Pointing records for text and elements
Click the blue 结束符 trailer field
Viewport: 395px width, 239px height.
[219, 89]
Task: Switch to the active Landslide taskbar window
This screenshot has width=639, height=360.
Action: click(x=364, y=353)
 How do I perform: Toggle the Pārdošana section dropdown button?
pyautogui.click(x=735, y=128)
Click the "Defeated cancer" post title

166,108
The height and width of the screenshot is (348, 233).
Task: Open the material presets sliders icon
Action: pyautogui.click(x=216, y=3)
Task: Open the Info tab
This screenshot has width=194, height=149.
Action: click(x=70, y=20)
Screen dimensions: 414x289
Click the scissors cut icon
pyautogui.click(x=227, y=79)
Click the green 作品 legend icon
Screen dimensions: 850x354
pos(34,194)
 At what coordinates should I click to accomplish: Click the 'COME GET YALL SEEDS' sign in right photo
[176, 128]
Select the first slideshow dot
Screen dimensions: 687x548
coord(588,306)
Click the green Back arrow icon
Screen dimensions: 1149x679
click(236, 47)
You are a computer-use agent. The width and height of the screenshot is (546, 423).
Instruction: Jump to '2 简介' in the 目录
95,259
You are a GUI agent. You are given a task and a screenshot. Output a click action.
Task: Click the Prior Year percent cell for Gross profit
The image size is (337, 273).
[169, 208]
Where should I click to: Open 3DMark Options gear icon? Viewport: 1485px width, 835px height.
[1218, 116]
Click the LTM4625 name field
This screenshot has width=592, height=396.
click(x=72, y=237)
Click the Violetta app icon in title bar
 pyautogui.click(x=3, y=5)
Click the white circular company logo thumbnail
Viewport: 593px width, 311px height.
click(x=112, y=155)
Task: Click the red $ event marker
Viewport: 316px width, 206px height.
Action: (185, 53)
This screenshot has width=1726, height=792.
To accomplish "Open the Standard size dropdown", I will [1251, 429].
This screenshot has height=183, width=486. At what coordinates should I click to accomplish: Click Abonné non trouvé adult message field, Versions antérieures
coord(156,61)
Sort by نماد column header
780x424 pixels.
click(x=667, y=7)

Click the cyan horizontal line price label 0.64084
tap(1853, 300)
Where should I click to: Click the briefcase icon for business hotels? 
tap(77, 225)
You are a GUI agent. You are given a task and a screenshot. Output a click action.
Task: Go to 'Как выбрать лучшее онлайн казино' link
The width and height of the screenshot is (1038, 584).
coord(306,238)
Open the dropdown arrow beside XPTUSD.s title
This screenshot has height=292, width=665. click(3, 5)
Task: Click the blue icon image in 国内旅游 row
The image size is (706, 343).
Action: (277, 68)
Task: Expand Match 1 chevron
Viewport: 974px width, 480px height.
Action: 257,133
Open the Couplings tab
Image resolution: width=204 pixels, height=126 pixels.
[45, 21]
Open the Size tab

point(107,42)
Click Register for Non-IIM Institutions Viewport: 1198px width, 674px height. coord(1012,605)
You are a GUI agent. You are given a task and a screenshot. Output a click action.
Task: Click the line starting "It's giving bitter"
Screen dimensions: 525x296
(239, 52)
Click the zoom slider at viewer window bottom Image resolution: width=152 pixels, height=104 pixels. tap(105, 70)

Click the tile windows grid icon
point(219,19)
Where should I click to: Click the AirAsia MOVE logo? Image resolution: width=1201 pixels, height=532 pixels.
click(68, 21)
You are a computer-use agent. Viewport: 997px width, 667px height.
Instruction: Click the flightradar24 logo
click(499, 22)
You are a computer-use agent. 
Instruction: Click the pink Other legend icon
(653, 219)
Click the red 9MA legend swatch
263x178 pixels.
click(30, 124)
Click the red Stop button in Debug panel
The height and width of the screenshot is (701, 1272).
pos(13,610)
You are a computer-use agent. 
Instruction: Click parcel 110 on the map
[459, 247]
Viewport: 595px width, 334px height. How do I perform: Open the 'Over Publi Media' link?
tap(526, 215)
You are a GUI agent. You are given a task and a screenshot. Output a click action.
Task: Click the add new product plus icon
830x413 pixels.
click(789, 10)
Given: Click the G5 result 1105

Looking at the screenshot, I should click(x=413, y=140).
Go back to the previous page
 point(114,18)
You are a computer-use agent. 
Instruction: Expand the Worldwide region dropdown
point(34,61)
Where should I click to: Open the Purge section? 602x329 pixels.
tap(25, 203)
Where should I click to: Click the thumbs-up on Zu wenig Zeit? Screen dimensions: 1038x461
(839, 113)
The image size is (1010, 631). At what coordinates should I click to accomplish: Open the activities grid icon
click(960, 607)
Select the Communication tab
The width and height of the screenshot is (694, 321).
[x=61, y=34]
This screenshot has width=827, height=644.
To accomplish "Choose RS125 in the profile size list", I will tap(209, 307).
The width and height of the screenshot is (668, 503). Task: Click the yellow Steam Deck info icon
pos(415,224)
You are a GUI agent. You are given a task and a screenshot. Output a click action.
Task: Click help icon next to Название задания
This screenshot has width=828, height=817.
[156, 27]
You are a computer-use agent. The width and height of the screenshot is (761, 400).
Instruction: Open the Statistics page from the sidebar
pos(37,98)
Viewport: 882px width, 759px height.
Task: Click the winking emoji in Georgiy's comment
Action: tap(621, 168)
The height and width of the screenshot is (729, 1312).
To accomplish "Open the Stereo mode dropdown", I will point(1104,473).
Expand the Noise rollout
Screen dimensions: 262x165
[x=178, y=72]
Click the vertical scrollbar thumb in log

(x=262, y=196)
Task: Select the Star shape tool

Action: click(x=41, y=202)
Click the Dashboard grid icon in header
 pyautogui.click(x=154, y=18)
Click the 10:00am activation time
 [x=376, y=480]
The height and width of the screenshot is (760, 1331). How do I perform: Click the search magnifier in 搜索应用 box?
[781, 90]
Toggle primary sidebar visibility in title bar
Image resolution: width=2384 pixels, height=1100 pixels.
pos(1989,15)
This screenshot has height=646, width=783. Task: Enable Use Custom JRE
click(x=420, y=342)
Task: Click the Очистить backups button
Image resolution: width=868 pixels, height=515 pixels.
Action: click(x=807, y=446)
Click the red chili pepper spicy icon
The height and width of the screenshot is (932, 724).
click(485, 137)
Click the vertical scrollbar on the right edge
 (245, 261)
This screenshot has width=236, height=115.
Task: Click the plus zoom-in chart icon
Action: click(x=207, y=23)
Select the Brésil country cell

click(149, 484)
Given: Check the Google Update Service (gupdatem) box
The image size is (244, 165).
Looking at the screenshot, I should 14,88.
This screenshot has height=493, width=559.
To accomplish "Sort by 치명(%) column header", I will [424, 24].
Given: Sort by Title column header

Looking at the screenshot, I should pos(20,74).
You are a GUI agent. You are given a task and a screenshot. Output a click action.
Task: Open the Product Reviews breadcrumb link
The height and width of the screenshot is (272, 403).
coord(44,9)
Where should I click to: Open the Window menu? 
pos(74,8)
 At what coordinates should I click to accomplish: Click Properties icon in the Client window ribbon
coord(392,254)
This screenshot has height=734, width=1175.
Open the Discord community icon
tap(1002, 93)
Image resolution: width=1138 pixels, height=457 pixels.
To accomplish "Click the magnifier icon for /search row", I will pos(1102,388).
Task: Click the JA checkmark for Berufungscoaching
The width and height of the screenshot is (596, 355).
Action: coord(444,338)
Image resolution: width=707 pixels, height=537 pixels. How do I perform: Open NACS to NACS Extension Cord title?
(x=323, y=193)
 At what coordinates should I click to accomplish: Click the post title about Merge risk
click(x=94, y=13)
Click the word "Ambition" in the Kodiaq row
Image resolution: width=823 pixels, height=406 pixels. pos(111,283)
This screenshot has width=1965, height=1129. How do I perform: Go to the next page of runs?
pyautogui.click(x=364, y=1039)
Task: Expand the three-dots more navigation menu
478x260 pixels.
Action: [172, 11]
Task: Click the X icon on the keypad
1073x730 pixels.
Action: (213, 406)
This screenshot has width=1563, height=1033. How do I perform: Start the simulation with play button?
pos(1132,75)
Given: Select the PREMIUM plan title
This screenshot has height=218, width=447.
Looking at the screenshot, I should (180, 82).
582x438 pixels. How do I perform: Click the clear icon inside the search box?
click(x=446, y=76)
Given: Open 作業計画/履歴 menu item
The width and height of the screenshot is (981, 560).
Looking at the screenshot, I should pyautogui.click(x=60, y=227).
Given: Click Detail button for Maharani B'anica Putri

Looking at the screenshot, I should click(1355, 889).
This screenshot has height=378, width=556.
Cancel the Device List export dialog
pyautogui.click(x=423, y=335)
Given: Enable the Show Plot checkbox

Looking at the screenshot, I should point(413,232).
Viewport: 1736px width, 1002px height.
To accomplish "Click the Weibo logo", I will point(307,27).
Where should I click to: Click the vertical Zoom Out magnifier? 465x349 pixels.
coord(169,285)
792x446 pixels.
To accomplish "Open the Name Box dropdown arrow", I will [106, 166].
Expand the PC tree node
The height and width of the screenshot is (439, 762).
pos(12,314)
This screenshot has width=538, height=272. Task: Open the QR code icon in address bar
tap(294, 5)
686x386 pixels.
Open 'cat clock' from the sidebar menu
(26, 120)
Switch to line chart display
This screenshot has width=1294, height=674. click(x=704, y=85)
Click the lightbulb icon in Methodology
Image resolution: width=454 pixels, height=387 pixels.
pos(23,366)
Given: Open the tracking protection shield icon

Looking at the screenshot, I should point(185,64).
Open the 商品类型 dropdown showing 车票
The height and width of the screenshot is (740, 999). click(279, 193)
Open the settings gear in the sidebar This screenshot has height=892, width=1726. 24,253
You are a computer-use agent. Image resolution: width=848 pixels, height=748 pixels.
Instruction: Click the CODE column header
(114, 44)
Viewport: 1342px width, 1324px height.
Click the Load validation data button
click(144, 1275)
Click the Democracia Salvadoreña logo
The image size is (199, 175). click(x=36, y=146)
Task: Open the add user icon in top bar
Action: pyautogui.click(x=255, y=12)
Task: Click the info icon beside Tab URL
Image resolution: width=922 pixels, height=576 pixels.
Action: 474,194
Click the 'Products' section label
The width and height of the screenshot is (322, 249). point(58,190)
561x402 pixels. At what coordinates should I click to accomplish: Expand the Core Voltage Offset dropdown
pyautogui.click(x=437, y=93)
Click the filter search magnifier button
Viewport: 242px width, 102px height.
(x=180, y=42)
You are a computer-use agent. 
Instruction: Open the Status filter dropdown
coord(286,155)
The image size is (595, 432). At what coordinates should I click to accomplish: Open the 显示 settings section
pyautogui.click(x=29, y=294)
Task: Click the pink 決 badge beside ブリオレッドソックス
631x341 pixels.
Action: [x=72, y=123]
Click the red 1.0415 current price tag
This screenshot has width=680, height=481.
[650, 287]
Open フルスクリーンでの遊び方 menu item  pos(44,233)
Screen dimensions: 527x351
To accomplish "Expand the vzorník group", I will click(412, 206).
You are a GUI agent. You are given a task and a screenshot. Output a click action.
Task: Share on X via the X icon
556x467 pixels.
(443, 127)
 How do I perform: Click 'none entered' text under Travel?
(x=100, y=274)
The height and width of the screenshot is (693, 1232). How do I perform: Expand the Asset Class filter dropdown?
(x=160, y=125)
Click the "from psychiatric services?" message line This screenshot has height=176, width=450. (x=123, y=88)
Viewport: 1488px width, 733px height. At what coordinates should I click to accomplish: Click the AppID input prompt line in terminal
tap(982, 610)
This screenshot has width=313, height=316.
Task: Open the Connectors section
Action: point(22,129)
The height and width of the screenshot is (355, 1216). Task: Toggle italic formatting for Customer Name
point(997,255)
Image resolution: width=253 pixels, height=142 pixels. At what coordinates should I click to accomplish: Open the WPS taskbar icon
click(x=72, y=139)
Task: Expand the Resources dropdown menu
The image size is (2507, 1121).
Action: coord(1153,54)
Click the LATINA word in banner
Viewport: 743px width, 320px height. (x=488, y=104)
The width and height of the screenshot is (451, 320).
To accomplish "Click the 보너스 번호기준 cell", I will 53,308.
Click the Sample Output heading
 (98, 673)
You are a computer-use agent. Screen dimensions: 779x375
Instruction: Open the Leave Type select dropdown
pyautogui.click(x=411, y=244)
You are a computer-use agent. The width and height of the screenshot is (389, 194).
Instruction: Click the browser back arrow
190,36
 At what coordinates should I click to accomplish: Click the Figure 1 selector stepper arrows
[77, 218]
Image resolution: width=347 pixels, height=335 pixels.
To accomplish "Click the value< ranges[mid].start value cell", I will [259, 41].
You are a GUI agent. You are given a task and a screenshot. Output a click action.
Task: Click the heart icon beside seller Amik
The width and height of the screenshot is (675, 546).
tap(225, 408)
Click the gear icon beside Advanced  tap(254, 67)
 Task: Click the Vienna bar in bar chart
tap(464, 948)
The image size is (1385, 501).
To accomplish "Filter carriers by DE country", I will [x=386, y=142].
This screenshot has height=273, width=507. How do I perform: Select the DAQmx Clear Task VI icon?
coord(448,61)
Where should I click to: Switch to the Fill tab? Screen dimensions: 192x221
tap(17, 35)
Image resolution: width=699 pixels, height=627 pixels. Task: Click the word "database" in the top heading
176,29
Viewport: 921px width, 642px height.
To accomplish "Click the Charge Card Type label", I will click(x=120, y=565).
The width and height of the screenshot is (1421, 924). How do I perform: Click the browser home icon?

BRIEF: Lay out the lines from the one containing "The height and width of the screenshot is (729, 1312)." through the one containing "[x=376, y=480]" as a numbered list, omitting any blank lines.

RESULT OF THIS TASK:
1. The height and width of the screenshot is (729, 1312).
2. To accomplish "Open the Stereo mode dropdown", I will point(1104,473).
3. Expand the Noise rollout
4. Screen dimensions: 262x165
5. [x=178, y=72]
6. Click the vertical scrollbar thumb in log
7. (x=262, y=196)
8. Task: Select the Star shape tool
9. Action: click(x=41, y=202)
10. Click the Dashboard grid icon in header
11.  pyautogui.click(x=154, y=18)
12. Click the 10:00am activation time
13.  [x=376, y=480]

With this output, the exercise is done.